Address
- 12809 South McVickers Avenue Palos Heights, Illinois, 60463 United States

District information
- Type: Public
- Grades: PreK–8
- NCES District ID: 1730570

Students and staff
- Students: 730 (2020–2021)

Other information
- Website: www.d128.k12.il.us

= Palos Heights School District 128 =

School district in Illinois, United States

Palos Heights School District 128 is a PK-8 Cook County, Illinois, school district in the southern village of Palos Heights; the district serves Palos Heights Proper and the majority of its neighboring unincorporated areas. The district has four schools: Indian Hill Preschool, which educates prekindergarteners, serves roughly 7% of district students; Cathy Leslie is the director of the prekindergarten program at the facility.
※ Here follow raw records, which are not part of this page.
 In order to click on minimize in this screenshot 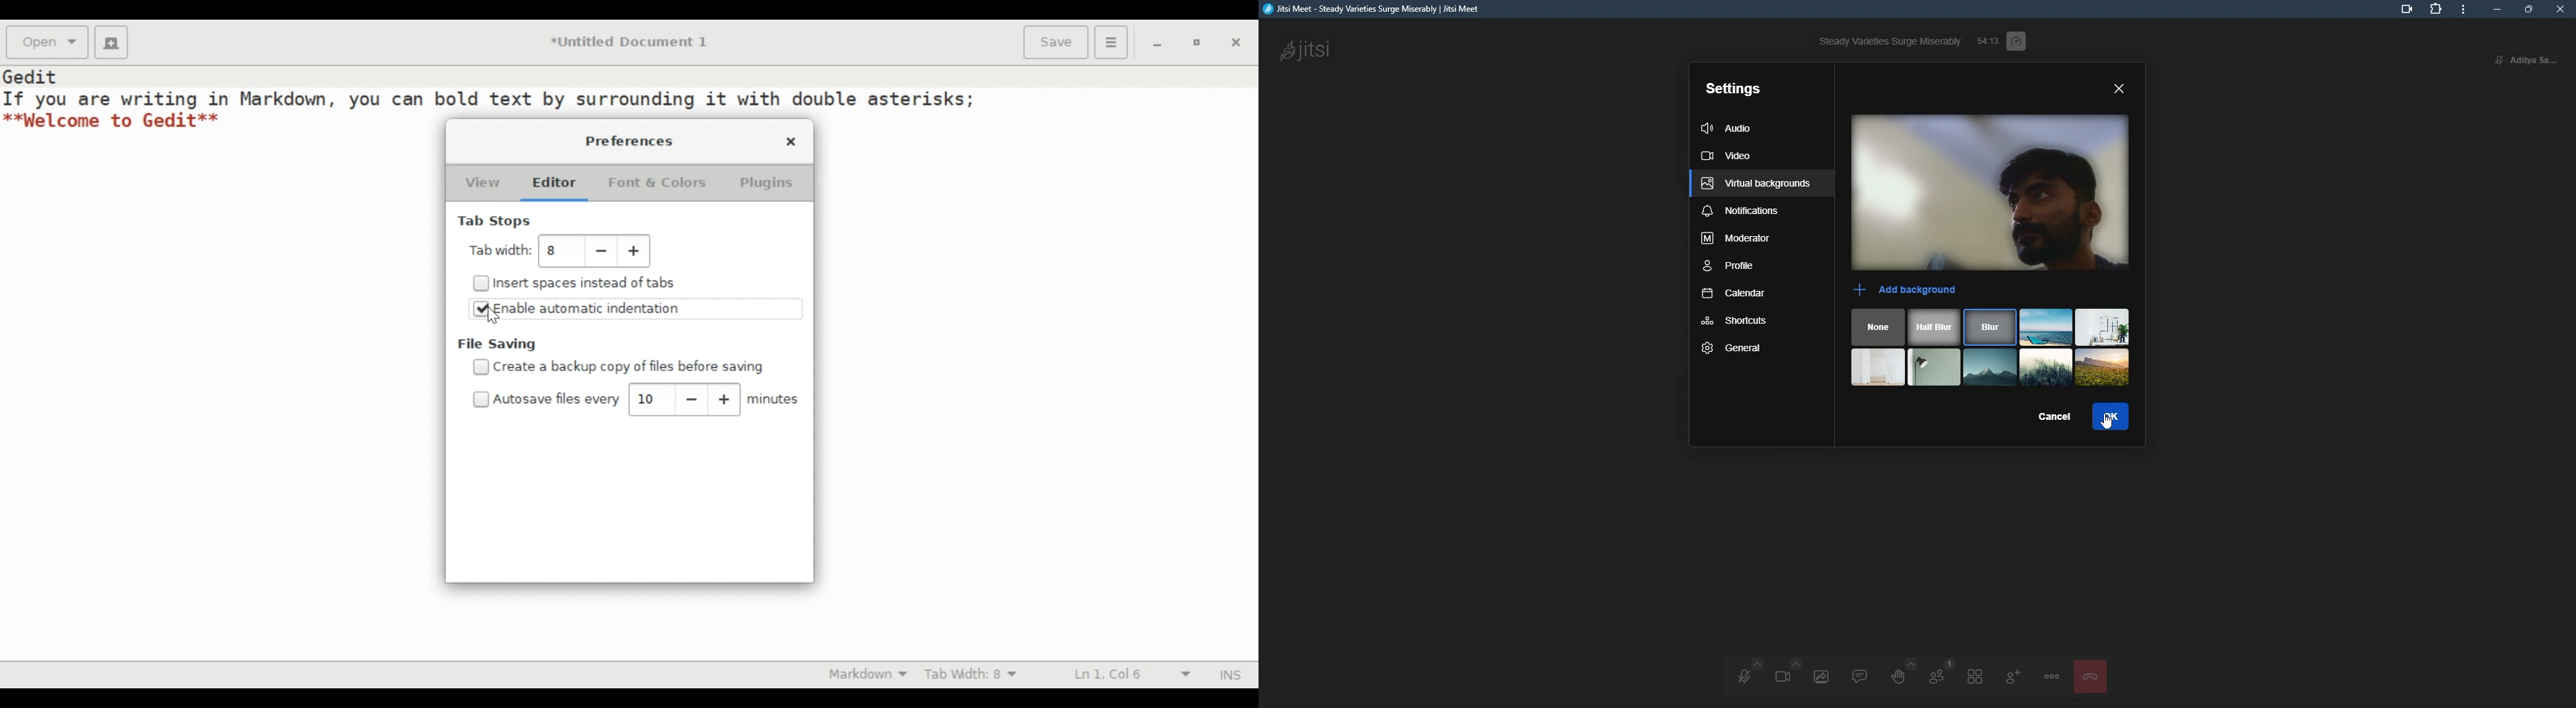, I will do `click(2494, 10)`.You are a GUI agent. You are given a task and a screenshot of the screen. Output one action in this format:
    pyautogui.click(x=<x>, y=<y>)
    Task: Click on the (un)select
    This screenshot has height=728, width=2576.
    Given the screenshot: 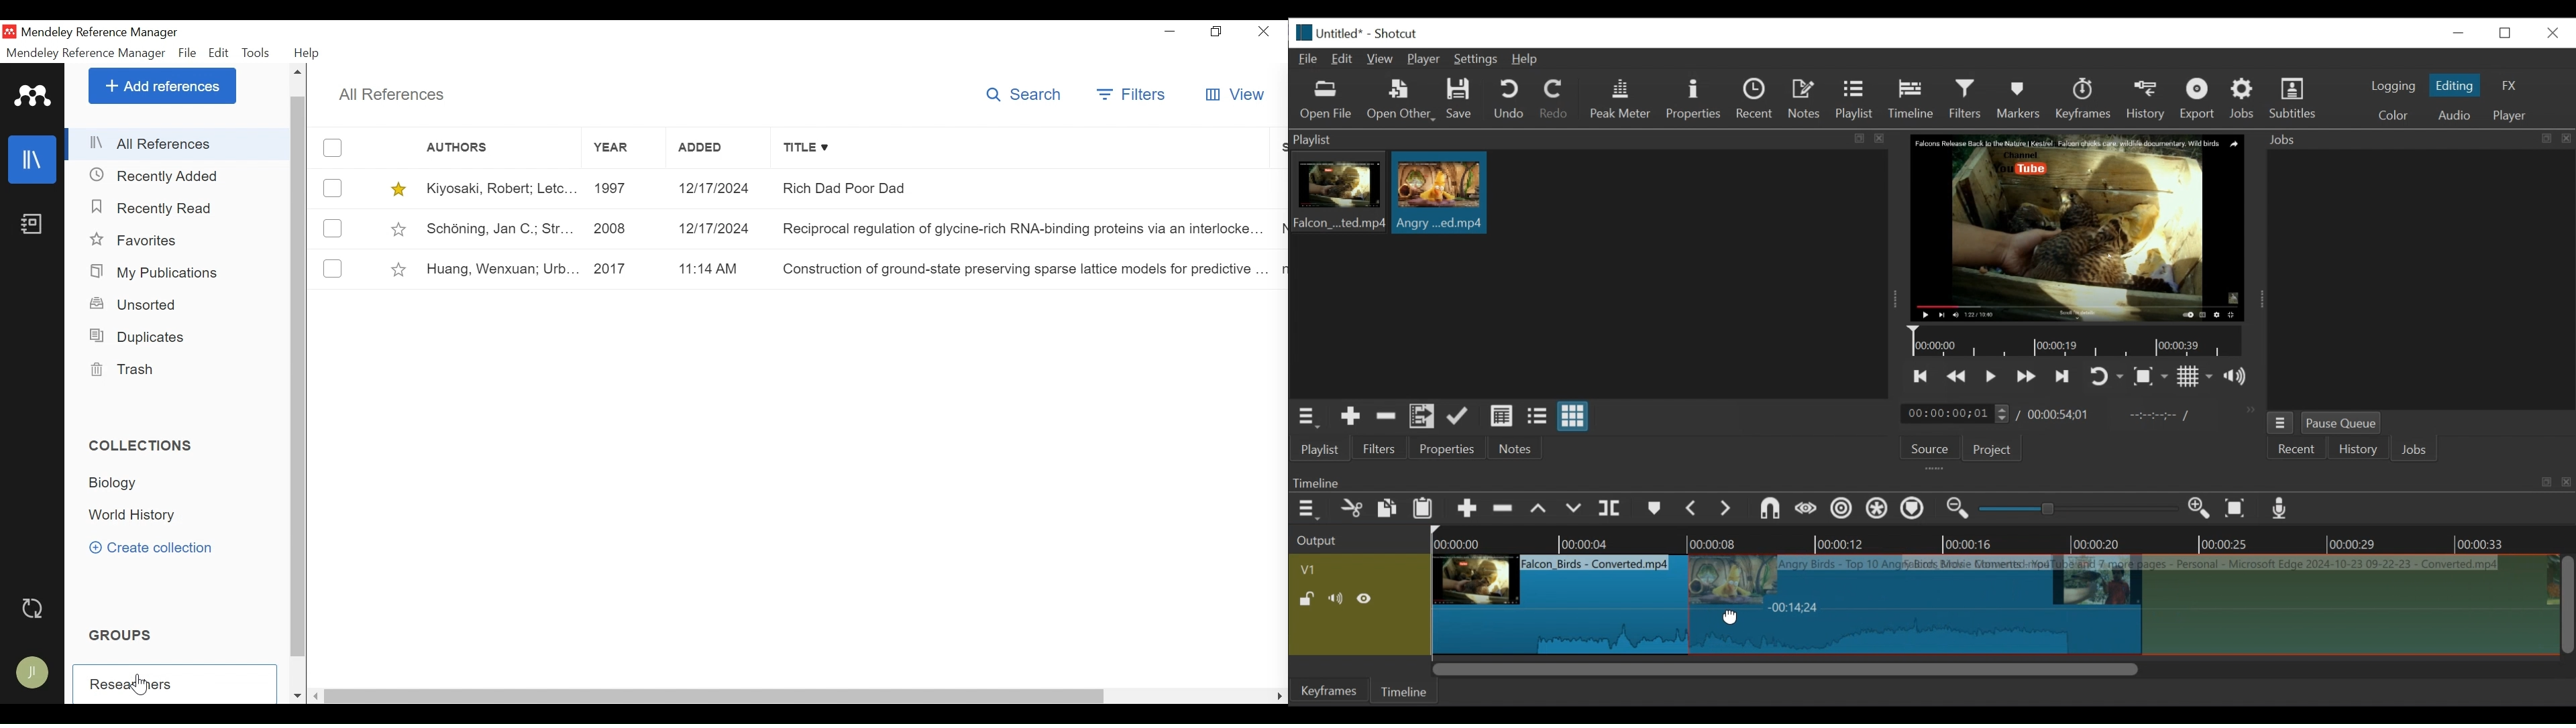 What is the action you would take?
    pyautogui.click(x=331, y=229)
    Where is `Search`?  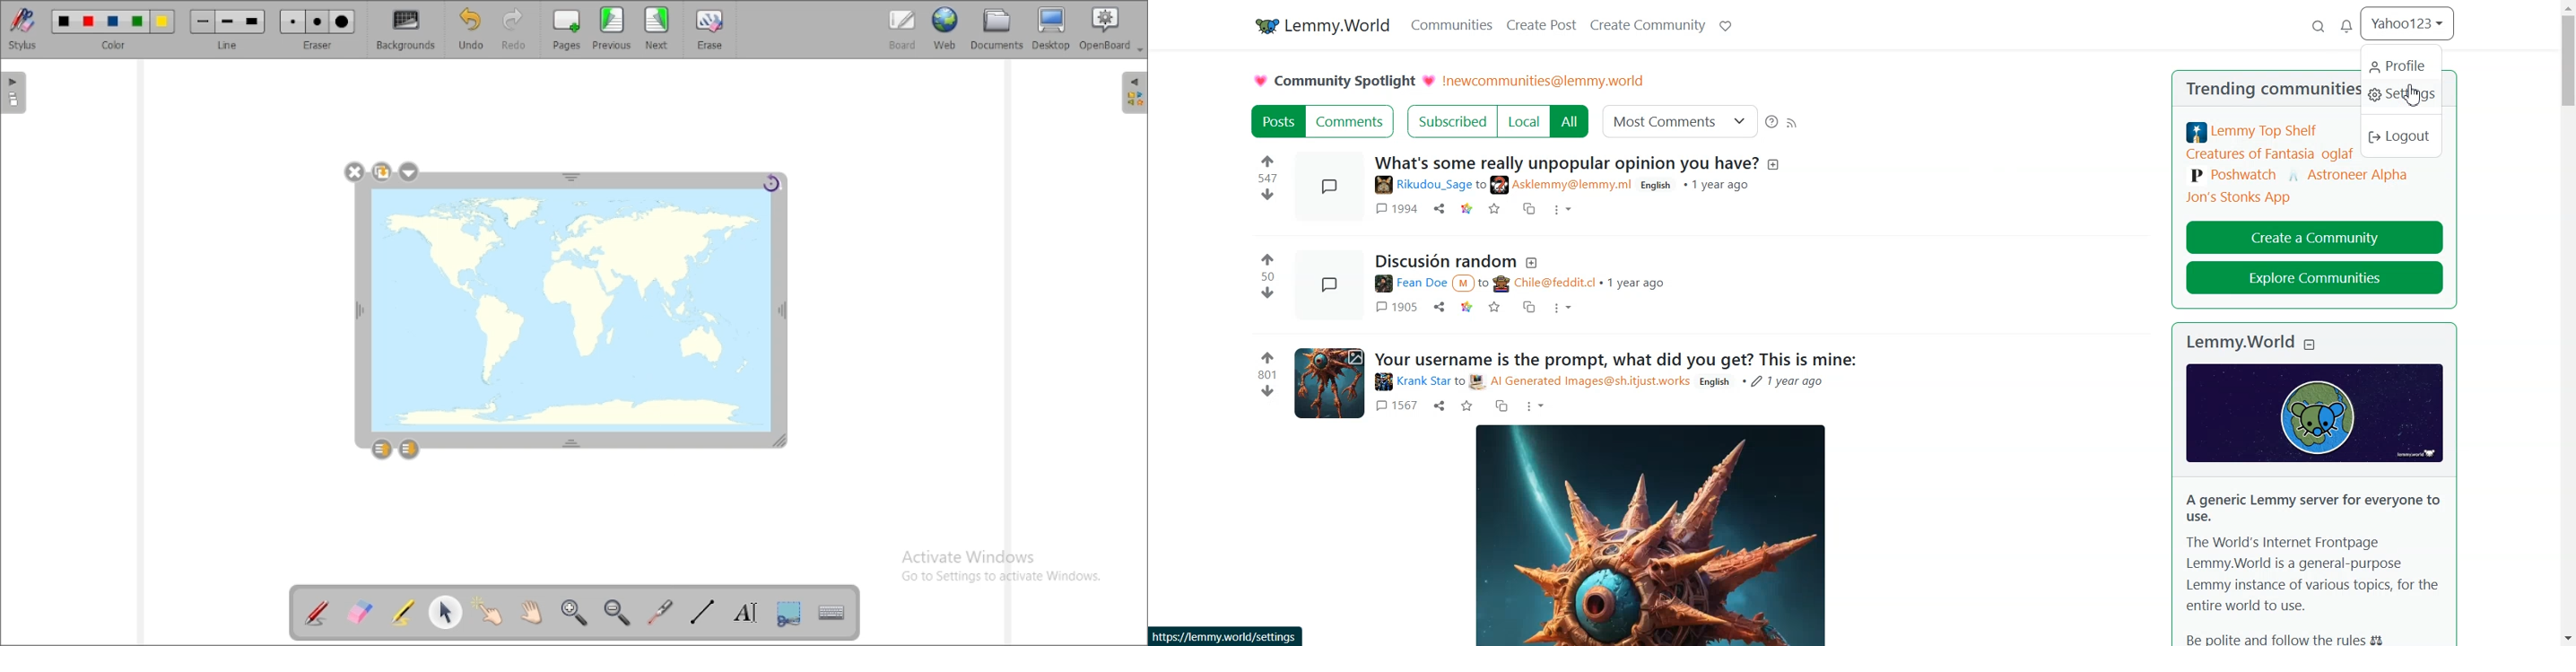 Search is located at coordinates (2318, 28).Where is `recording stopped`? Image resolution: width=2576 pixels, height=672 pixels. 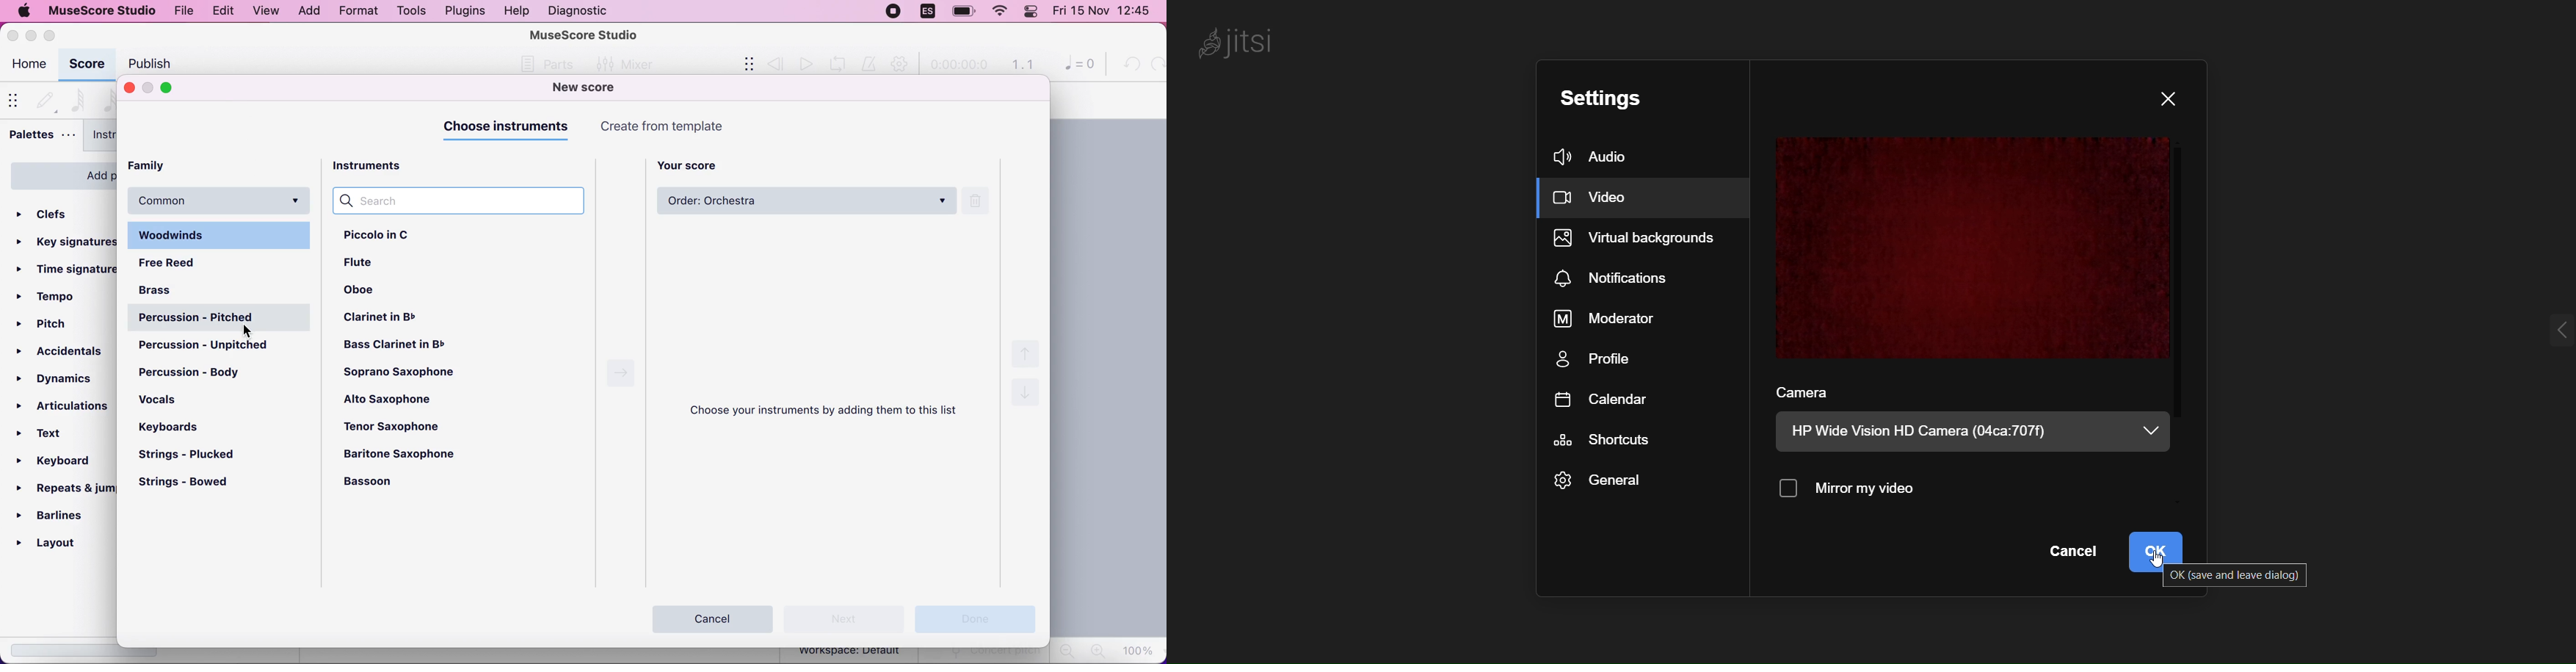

Chippewa Elementary School, the most populous of the schools as of May 2008, educates District 128 students in grades one through three, and also runs a kindergarten program; it is under the direction of Mary Ann Redshaw. Those in grades four through five attend Navajo Heights Elementary School, which bridges the gap between the elementary schools and the grades 6–8 Independence Junior High School; the principal of Navajo Heights Elementary School is Sharon Herman, while the principal of Independence Junior High School is Dr. Kevin Kirk. The district superintendent is Dr. Kathleen Casey, and the mascot of Independence Junior High School is the patriot.

The administration of Independence Junior High School runs a program linked to its home page; this program is a page-long short story known as a "Five Minute Mystery" that students are meant to solve in an attempt to encourage students to read more.

Navajo Heights hosts a series of activities, including book clubs, a math team alternatively known as a Math Olympiad, a chorus, and a community service committee. Additionally, the school presents the products of project assignments from the students of the two grades of which it serves.

Independence and Navajo Heights sport school bands.